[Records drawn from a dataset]

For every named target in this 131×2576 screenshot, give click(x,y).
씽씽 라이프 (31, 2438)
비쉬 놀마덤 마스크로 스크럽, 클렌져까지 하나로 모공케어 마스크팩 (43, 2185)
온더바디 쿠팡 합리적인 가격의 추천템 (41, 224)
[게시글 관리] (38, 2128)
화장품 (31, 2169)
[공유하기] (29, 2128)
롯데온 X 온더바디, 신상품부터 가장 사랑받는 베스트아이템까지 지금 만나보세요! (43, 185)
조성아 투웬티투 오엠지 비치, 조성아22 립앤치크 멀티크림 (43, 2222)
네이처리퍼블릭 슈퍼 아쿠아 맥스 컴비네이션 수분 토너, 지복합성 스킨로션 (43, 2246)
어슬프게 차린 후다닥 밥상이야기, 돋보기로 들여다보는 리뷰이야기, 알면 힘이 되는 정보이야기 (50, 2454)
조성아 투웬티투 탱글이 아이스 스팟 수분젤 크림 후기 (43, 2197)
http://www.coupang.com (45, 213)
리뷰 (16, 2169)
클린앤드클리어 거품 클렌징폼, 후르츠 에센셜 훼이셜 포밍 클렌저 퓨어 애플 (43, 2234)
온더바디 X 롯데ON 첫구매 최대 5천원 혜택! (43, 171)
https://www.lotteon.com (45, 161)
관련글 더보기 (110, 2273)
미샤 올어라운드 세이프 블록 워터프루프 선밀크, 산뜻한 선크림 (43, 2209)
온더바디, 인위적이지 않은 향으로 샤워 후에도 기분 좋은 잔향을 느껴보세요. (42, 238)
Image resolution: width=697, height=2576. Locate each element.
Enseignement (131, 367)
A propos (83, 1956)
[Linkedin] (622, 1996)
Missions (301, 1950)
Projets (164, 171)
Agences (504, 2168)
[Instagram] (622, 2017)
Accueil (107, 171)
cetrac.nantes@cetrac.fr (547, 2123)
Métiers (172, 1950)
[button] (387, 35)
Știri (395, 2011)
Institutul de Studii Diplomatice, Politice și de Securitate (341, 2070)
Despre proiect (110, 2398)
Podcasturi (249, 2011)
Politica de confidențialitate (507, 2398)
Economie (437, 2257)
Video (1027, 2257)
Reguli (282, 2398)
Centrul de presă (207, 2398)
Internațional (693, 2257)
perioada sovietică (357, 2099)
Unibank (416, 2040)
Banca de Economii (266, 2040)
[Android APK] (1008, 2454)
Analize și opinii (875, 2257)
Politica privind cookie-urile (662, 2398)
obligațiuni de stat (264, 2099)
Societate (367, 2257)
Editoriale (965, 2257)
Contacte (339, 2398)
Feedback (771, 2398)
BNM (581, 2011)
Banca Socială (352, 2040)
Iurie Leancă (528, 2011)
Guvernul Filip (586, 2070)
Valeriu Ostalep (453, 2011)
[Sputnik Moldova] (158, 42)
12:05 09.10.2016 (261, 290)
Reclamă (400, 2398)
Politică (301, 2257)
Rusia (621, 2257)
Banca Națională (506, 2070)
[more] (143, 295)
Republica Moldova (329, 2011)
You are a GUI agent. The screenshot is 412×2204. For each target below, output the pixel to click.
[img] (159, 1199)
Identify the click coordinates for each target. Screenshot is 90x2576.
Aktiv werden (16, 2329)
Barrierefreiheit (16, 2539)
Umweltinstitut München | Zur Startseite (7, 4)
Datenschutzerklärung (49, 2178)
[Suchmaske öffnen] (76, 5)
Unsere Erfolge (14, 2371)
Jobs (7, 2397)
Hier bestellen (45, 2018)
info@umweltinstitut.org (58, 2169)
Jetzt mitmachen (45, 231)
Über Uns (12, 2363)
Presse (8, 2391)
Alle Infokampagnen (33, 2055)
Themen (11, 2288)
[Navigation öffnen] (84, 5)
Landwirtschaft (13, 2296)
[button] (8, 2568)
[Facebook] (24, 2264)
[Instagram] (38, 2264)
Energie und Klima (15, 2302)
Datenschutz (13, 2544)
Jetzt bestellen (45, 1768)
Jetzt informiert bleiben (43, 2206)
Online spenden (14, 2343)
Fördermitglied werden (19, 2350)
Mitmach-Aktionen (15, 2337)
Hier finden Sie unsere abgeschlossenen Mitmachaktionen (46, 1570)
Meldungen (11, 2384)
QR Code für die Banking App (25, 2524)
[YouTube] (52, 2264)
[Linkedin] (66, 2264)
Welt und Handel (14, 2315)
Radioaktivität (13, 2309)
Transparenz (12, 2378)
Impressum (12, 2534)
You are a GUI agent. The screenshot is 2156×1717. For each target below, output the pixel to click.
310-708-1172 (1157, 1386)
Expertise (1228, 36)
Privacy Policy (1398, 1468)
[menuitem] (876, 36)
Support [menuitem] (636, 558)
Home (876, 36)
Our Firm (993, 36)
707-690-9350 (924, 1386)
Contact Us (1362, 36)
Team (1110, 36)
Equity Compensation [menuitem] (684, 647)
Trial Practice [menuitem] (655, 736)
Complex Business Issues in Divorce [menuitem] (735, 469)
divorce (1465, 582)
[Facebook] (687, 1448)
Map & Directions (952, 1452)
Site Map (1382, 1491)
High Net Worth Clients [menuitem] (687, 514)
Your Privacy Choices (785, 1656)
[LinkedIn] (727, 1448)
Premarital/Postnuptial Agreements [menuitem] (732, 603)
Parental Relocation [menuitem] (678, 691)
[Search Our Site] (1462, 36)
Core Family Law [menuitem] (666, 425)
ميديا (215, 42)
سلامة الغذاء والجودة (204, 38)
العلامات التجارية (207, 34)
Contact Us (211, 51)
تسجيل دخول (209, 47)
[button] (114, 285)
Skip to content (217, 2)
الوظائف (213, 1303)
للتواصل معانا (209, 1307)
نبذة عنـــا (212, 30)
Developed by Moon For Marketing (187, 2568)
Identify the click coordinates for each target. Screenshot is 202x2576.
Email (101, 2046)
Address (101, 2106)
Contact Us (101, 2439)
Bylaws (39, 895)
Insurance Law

_Task to complete_
Would you retype the lines above from the one with "Screenshot is 90x2576." down to the one with "Meldungen (11, 2384)", word for word, both ends included and no other lines?

_Solution to this task_
Identify the click coordinates for each target. Screenshot is 90x2576.
Aktiv werden (16, 2329)
Barrierefreiheit (16, 2539)
Umweltinstitut München | Zur Startseite (7, 4)
Datenschutzerklärung (49, 2178)
[Suchmaske öffnen] (76, 5)
Unsere Erfolge (14, 2371)
Jobs (7, 2397)
Hier bestellen (45, 2018)
info@umweltinstitut.org (58, 2169)
Jetzt mitmachen (45, 231)
Über Uns (12, 2363)
Presse (8, 2391)
Alle Infokampagnen (33, 2055)
Themen (11, 2288)
[Navigation öffnen] (84, 5)
Landwirtschaft (13, 2296)
[button] (8, 2568)
[Facebook] (24, 2264)
[Instagram] (38, 2264)
Energie und Klima (15, 2302)
Datenschutz (13, 2544)
Jetzt bestellen (45, 1768)
Jetzt informiert bleiben (43, 2206)
Online spenden (14, 2343)
Fördermitglied werden (19, 2350)
Mitmach-Aktionen (15, 2337)
Hier finden Sie unsere abgeschlossenen Mitmachaktionen (46, 1570)
Meldungen (11, 2384)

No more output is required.